北海道留萌市在住の写真家・佐藤圭さんが撮った貴重な動物、風景写真をお届けする週末連載。第17回は、圭さんが日本一と絶賛する留萌の夕陽です。
「日本の夕陽百選」にも選ばれている留萌の夕陽。特に、圭さんが「爆焼け」と名付けた夕焼けは、この世のものとは思えない美しさで、「死ぬまでに1度は見たい」と絶賛されています。
今回は、圭さんが、約20年にわたって撮りためてきた夕陽の写真の中から「太陽と海が織りなす色彩のマジック」といえる逸品を選びました。ぜひ、ご堪能ください。
写真・文/佐藤圭
見られるのは年に数回の絶景ですが…
私が住む北海道留萌市は、「日本一の夕陽の町」をウリにしています。市のカントリーサインは、もちろん日本海に沈む夕陽です。
留萌の「黄金岬」から見る「爆焼け」は、あまりの美しさに鳥肌が立ち、涙があふれそうになります。
しかし、その夕陽の美しさはさほど知られてはいません。その理由は、美しい夕陽を見ることの難しさだと思います。
知床五湖や函館の夜景、富良野のラベンダー畑のように、行けば必ず見られる景色とは違い、鳥肌が立つほどの「爆焼け」はいつも見られるものではないんですよね。

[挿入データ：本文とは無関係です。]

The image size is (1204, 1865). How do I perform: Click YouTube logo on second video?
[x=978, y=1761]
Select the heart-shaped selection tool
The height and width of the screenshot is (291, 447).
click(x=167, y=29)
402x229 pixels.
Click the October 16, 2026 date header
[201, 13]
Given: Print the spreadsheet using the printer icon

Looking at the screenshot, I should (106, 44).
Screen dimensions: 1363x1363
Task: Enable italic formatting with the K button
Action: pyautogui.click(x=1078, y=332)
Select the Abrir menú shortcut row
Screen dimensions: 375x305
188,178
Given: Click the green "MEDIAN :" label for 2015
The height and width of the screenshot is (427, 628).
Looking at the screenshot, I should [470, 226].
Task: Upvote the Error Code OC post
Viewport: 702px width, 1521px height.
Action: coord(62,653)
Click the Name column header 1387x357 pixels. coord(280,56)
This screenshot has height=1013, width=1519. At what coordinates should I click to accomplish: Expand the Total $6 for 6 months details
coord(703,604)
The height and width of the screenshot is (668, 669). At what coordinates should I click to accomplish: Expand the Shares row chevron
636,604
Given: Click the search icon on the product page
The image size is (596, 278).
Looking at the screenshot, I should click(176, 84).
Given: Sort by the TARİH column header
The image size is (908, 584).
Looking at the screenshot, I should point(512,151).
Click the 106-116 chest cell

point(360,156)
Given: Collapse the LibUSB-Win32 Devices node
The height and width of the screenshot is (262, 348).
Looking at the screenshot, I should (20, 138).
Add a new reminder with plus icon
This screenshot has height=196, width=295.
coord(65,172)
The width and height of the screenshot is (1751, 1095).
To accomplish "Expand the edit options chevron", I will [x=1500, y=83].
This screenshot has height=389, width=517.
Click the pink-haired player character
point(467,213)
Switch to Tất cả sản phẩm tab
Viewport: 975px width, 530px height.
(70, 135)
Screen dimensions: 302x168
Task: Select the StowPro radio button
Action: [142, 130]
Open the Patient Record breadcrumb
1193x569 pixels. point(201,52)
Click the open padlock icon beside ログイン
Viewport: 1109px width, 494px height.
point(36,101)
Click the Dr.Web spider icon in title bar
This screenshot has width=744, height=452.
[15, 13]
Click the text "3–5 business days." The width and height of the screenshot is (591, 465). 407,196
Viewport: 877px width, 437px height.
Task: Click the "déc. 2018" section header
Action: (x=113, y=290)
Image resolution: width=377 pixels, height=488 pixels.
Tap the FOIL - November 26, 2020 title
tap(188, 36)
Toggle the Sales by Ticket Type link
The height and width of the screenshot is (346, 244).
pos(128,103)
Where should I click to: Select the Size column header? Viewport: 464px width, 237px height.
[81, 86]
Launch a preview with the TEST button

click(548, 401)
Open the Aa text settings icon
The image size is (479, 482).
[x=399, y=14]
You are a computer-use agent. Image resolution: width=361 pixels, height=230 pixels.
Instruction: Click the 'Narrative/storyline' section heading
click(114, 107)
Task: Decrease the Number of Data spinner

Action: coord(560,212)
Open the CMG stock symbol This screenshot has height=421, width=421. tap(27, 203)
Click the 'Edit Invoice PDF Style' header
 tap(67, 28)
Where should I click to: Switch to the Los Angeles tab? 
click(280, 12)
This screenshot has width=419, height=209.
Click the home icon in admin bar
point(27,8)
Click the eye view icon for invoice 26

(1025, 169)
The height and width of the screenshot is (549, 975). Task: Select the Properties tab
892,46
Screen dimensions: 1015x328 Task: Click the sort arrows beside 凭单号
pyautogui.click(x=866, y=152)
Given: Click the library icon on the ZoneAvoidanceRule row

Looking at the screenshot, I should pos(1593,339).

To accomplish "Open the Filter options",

水平線が曇っていたらまず無理ですし、雨が降れば絶望的です。特に冬は、ほとんど晴れる日がありません。
僕は、約20年ほど、留萌の海岸から夕陽を見つめ続けていますが、「これは凄い!」と言える夕陽が見られるのは年に数回です。
でも、留萌には、夕陽以外にも楽しみがたくさんあります。
思わず、「甘い」とうなりたくなるホタテ、ウニ、甘エビ。生産量日本一の数の子。海鮮天国の留萌では、お寿司はどのお店で食べても美味しいです。
近頃、人気の北海道米「ゆめぴりか」「ななつぼし」は、留萌産が最高レベルの評価を得ていて、留萌産の小麦「ルルロッソ」で作ったパスタは、風味豊かでモチモチしていると大人気です。留萌は炭水化物天国でもあります。
高台の「千望台」も夕陽鑑賞のポイントです。夏には、遠く利尻・礼文島まで見通せ、真っ青な海には心が洗われます。
留萌市の花・ハマナスは、夏になると海岸沿いを鮮やかなピンクの花で彩ってくれます。また、夏の盛りにアジサイとヒマワリとコスモスが同時期に咲くという北海道ならではの風景は、本州以南から来る人には面白いんじゃないでしょうか。
豊かな海での釣りも良いですね。チカやサバは港でも簡単に釣れますし、岩場では、ソイなどのロックフィッシュも狙えます。砂浜からは、サクラマスやヒラメが釣れて、アングラーには人気です。
サーフィンも楽しいですよ。世界三大波濤のひとつに数えられる海なので、ガイドブックにも載るほどの極上の波が立ちます。
旭川空港から車で約1時間半、新千歳空港からは約2時間15分。高速道路が留萌市内まで繋がっていて交通の便は良いです。去年、留萌ICの側に新しく「道の駅るもい」もできました♪
でも、なんといっても、留萌最大の魅力は「爆焼け」の夕陽です。僕が写真を撮るようになったのも、サーフィンの最中に見た「爆焼け」がきっかけでした。
年に数回しかありませんが、「爆焼け」の夕陽を一度見てしまうと、瞬時に留萌の夕陽の虜になってしまいます。その夕陽を追って、毎年、留萌を訪れるカメラマンもいるくらいです。
コロナが落ち着いたら、ぜひ、一度、留萌へ来てみてくださいねぇ~。
佐藤 圭 kei satou
1979年、北海道留萌市生まれ。動物写真家。SLASH写真事務所代表。フランスのアウトドアブランド「MILLET」アドバイザー。
日本一の夕陽と称される留萌市黄金岬の夕陽を撮影するために写真家の道に入る。北海道道北の自然風景と野生動物を中心に撮影を続け、各地で写真展を開催し、企業や雑誌、新聞などに写真を提供している。
2018年、エゾナキウサギの写真「貯食に大忙し」で第35回『日本の自然』写真コンテスト(主催:朝日新聞社、全日本写真連盟、森林文化協会)で最優秀賞受賞。